- Task instructions:
Reproduce word for word the stretch of the records from the line containing "Click the debug toolbar drag handle" through the line containing "Click the Connect", including both of those lines.

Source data
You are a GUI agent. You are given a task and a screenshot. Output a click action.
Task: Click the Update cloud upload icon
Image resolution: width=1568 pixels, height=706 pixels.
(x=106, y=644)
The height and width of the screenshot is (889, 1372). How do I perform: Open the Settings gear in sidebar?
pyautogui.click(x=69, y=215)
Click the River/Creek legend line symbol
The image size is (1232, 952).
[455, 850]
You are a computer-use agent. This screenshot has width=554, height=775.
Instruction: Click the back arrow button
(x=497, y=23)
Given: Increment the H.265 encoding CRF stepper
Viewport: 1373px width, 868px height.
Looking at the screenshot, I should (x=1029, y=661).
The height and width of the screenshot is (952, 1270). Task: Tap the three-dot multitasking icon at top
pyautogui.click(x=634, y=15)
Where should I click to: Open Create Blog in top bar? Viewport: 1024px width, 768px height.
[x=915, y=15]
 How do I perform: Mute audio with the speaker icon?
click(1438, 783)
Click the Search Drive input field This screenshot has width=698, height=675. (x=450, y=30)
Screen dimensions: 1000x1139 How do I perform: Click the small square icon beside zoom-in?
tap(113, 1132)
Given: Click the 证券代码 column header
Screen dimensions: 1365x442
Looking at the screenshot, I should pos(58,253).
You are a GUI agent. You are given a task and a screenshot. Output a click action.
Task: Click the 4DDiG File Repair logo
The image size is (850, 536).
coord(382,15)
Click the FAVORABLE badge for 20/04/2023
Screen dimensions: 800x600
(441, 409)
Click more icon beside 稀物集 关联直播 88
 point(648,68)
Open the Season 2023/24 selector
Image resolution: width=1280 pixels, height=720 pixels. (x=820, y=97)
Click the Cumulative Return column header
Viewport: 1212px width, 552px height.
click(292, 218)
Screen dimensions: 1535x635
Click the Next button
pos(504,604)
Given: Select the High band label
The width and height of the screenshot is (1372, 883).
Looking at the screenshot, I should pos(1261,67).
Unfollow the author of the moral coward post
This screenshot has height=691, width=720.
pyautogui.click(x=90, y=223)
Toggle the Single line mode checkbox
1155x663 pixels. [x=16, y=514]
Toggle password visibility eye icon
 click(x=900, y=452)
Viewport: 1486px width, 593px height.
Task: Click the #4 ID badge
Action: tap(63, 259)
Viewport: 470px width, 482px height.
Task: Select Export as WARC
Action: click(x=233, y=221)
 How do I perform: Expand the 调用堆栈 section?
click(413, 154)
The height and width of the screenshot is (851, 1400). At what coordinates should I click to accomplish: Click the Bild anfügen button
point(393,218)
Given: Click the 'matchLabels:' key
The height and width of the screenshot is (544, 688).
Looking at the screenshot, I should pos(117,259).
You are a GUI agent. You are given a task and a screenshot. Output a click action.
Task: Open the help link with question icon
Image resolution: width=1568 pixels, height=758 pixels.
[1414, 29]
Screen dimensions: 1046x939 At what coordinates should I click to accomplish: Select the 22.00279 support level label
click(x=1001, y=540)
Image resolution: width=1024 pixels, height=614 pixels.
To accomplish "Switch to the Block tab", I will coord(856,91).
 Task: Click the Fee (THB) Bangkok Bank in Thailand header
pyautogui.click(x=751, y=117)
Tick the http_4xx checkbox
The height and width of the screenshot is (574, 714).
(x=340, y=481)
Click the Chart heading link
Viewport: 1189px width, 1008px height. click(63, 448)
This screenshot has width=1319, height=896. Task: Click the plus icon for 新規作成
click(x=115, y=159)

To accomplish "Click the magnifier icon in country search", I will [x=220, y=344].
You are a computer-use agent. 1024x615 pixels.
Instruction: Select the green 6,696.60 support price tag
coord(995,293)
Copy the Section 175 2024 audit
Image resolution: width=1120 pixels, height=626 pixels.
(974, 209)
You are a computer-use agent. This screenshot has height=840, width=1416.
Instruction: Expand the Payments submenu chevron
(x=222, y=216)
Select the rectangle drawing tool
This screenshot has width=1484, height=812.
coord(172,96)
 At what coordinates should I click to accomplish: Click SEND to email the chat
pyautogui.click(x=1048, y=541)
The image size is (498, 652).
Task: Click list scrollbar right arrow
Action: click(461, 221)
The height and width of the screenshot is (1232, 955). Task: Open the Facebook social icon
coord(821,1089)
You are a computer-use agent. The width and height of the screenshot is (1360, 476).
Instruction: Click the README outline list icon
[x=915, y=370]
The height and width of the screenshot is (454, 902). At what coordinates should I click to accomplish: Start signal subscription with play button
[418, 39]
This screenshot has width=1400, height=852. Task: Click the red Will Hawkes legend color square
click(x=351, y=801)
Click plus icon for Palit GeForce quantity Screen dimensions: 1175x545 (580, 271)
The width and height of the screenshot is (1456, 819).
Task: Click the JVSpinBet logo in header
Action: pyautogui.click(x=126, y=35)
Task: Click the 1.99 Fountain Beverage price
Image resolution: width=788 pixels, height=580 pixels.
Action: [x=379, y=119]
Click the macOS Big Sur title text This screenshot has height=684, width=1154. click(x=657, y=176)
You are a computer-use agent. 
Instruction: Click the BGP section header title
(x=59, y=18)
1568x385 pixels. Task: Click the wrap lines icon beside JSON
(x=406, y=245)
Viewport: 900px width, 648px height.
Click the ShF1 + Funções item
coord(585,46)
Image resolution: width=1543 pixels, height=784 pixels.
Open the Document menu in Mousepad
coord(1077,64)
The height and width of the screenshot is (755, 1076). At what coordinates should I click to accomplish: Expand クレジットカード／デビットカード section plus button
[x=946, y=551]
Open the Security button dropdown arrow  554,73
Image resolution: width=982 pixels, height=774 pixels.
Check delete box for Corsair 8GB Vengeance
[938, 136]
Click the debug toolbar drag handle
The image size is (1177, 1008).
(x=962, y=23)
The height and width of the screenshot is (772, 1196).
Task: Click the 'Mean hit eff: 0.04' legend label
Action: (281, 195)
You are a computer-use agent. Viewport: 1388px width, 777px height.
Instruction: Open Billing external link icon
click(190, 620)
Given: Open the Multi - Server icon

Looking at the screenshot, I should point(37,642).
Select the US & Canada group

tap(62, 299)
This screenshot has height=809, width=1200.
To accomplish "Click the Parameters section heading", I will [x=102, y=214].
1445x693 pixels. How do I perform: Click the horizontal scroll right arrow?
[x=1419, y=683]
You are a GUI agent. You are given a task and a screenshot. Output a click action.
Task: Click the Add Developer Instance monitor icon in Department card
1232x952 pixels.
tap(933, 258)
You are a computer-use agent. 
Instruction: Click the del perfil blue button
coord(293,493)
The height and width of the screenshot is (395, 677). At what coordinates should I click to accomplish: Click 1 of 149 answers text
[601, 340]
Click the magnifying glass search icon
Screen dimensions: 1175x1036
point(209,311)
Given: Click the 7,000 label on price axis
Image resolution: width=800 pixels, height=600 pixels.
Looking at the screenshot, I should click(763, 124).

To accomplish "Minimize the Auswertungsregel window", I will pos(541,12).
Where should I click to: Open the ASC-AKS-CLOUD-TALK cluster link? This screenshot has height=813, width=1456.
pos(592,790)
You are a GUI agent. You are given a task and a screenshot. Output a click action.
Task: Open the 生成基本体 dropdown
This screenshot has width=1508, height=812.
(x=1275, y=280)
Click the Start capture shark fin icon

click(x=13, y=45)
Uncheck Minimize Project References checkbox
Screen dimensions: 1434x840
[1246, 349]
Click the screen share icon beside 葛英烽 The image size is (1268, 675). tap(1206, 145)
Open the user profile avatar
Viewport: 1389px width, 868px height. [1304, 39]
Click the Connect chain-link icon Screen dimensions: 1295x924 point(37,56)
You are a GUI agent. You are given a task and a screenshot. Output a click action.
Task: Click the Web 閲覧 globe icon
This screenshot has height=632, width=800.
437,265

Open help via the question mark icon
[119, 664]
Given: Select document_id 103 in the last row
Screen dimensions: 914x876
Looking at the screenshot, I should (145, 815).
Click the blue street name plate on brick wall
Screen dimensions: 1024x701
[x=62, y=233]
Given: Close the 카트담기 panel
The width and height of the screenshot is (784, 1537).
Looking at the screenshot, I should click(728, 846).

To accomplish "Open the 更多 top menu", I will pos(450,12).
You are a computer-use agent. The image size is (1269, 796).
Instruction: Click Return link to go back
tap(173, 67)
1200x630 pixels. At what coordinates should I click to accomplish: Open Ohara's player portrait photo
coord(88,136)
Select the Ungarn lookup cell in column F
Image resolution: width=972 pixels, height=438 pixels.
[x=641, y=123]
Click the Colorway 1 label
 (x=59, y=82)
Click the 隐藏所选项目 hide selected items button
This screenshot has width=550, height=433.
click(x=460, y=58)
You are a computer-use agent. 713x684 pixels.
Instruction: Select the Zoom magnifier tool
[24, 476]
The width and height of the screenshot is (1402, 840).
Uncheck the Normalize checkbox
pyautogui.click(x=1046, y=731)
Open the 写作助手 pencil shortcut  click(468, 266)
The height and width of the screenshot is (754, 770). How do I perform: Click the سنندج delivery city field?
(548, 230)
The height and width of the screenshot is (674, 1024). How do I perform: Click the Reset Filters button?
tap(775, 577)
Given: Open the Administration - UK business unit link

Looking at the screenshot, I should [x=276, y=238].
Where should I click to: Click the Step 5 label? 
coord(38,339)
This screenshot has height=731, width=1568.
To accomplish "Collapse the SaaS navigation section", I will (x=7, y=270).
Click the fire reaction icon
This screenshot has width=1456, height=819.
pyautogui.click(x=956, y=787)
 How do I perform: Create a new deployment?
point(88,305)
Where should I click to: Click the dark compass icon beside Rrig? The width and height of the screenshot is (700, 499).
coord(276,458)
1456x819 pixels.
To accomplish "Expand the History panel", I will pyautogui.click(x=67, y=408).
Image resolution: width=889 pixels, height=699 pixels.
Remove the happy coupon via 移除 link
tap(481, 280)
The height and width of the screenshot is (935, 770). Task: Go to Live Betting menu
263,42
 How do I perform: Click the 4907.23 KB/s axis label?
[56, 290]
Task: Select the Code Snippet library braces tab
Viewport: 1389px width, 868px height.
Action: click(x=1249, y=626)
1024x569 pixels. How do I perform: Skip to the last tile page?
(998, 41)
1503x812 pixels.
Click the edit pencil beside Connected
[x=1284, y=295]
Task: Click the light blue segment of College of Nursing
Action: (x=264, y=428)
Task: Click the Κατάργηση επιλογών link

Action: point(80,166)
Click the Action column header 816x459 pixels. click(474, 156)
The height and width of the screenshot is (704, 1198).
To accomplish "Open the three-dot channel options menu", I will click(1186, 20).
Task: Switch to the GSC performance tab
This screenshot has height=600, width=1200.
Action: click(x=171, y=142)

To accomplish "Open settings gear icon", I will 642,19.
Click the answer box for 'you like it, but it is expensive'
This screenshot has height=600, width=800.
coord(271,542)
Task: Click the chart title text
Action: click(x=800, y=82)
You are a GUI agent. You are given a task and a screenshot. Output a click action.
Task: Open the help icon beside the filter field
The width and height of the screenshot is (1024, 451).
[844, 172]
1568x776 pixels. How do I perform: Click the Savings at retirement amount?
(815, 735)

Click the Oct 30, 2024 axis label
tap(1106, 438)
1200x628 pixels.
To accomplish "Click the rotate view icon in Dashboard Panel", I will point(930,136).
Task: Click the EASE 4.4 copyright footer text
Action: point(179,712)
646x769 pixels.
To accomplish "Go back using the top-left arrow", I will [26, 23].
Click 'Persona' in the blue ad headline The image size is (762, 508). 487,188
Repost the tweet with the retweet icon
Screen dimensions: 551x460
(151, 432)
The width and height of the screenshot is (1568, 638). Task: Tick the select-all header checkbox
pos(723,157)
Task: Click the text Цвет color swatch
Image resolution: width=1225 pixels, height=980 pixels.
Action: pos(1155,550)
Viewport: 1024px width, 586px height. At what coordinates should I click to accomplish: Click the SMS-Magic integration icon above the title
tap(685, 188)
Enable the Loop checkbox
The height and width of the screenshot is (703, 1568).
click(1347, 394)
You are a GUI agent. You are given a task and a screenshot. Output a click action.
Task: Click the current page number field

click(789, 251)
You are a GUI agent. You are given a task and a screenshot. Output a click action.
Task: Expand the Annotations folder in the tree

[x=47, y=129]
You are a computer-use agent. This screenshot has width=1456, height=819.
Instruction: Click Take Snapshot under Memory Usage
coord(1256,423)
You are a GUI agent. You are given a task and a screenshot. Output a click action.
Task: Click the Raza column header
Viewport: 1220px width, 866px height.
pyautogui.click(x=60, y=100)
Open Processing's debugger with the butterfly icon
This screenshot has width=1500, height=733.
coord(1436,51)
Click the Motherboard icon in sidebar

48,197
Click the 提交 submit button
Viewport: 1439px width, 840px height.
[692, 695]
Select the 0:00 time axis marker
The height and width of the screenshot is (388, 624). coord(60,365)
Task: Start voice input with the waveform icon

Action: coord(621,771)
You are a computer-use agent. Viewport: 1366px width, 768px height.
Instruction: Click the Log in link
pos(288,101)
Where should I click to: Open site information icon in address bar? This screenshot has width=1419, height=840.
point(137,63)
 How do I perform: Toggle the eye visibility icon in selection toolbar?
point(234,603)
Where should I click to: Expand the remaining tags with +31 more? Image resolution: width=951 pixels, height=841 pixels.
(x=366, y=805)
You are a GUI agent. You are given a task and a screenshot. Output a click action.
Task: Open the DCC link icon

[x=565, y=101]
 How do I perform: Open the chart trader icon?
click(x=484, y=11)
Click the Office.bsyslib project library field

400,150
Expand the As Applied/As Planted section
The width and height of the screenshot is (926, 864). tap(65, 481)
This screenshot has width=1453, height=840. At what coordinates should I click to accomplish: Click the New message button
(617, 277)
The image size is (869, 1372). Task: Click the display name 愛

- Solution to the exercise:
Click the debug toolbar drag handle
The image size is (1177, 1008).
(x=962, y=23)
The height and width of the screenshot is (772, 1196).
Task: Click the 'Mean hit eff: 0.04' legend label
Action: (281, 195)
You are a computer-use agent. Viewport: 1388px width, 777px height.
Instruction: Open Billing external link icon
click(190, 620)
Given: Open the Multi - Server icon

Looking at the screenshot, I should point(37,642).
Select the US & Canada group

tap(62, 299)
This screenshot has height=809, width=1200.
To accomplish "Click the Parameters section heading", I will [x=102, y=214].
1445x693 pixels. How do I perform: Click the horizontal scroll right arrow?
[x=1419, y=683]
You are a GUI agent. You are given a task and a screenshot. Output a click action.
Task: Click the Add Developer Instance monitor icon in Department card
1232x952 pixels.
tap(933, 258)
You are a computer-use agent. 
Instruction: Click the del perfil blue button
coord(293,493)
The height and width of the screenshot is (395, 677). At what coordinates should I click to accomplish: Click 1 of 149 answers text
[601, 340]
Click the magnifying glass search icon
Screen dimensions: 1175x1036
point(209,311)
Given: Click the 7,000 label on price axis
Image resolution: width=800 pixels, height=600 pixels.
Looking at the screenshot, I should click(763, 124).

To accomplish "Minimize the Auswertungsregel window", I will pos(541,12).
Where should I click to: Open the ASC-AKS-CLOUD-TALK cluster link? This screenshot has height=813, width=1456.
pos(592,790)
You are a GUI agent. You are given a task and a screenshot. Output a click action.
Task: Open the 生成基本体 dropdown
This screenshot has width=1508, height=812.
(x=1275, y=280)
Click the Start capture shark fin icon

click(x=13, y=45)
Uncheck Minimize Project References checkbox
Screen dimensions: 1434x840
[1246, 349]
Click the screen share icon beside 葛英烽 The image size is (1268, 675). tap(1206, 145)
Open the user profile avatar
Viewport: 1389px width, 868px height. [1304, 39]
Click the Connect chain-link icon Screen dimensions: 1295x924 point(37,56)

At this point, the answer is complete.